I say quasi-independence because while the companies are designing their own SoCs, they are still relying on designs from the big IP licensing firms for key components such as the CPUs or GPUs. The Kirin 970 for example doesn’t really manage to differentiate itself from the Snapdragon 835 in regards to CPU performance or efficiency, as both ARM Cortex-A73 powered parts end up end up within margins of error of each other.

Snapdragon 820’s Kryo CPU core was a hard sell against a faster, more efficient, and smaller Cortex-A72. Samsung’s custom CPU efforts fared slightly better than Qualcomm’s, however the Exynos M1 and M2 haven’t yet managed to present a proper differentiating advantage against ARM’s CPUs. Samsung LSI’s performance claims for the Exynos 9810 are definitely eye-brow raising and might finally mark the point where years of investment and development on a custom CPU truly pay off, but Samsung’s mobile division has yet to demonstrate true and committed vertical integration. Considering all of this, HiSilicon’s decision to stick with ARM CPUs makes sense.

While Qualcomm has backpedalled on using its custom CPU designs in mobile, the company does demonstrate the potential and advantages of controlling your own IP designs when it comes to the GPU. To draw parallels, on the desktop GPU side of things we already see the competitive and market consequences of one vendor having a ~33% efficiency advantage (Nvidia GeForce GTX 1080 vs AMD Radeon Vega 64). Just imagine that disparity increasing to over 75-90%, and that’s currently the state that we have in the mobile landscape (Snapdragon 835 vs Kirin 970). In both cases silicon vendors can compensate for efficiency and performance by going with a larger GPU, something that is largely invisible to the experience of the end-user but definitely an unsustainable solution as it eats into the gross margin of the silicon vendor. With PPA disparities on the high end nearing factors of 4x it definitely gives moment to pause and wonder where we’ll be heading in the next couple of years.

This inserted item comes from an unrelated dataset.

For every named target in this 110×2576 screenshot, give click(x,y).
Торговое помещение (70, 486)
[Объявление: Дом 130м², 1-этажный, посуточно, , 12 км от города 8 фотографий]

Beyond CPU, GPU and modem IP, SoCs have a lot more component blocks that are generally less talked about. Media blocks such as encoder/decoders eventually end up summarized as feature-checkboxes going up to X*Y resolution at Z frames per second. Even more esoteric are the camera pipelines such as the ISPs of modern SoCs. Here the lack of knowledge of how they work of what the capabilities are both part due to the silicon vendor’s secrecy but also due to the fact that currently truly differentiating camera experiences are defined by software algorithm implementations. The Kirin 970’s new use a Cadence Tensilica Vision P6 DSP definitely uplifts the camera capabilities of the devices powered by the new SoC, but that’s something that we’ll cover in a future device-centric review.

The NPU is a new class of IP whose uses are still in its infancy. Did the Kirin 970 need to have it included to be competitive? No. Does its addition make it more competitive? Yes. Well, maybe. With the software ecosystem lagging behind it’s still early to say how crucial neural network acceleration IPs in smartphones will become, and we have sort of a chicken-or-egg sort of situation where certain use-cases might simply not be feasible without the hardware. The marketing advantages for Huawei have been loud and clear, and it looks industry wide adoption is inevitable and on its way. I don’t foresee myself recommending or not recommending a device based on its existing, or lack of “AI” capabilities for some time to come, and similarly consumers should apply a wait & see approach to the whole topic.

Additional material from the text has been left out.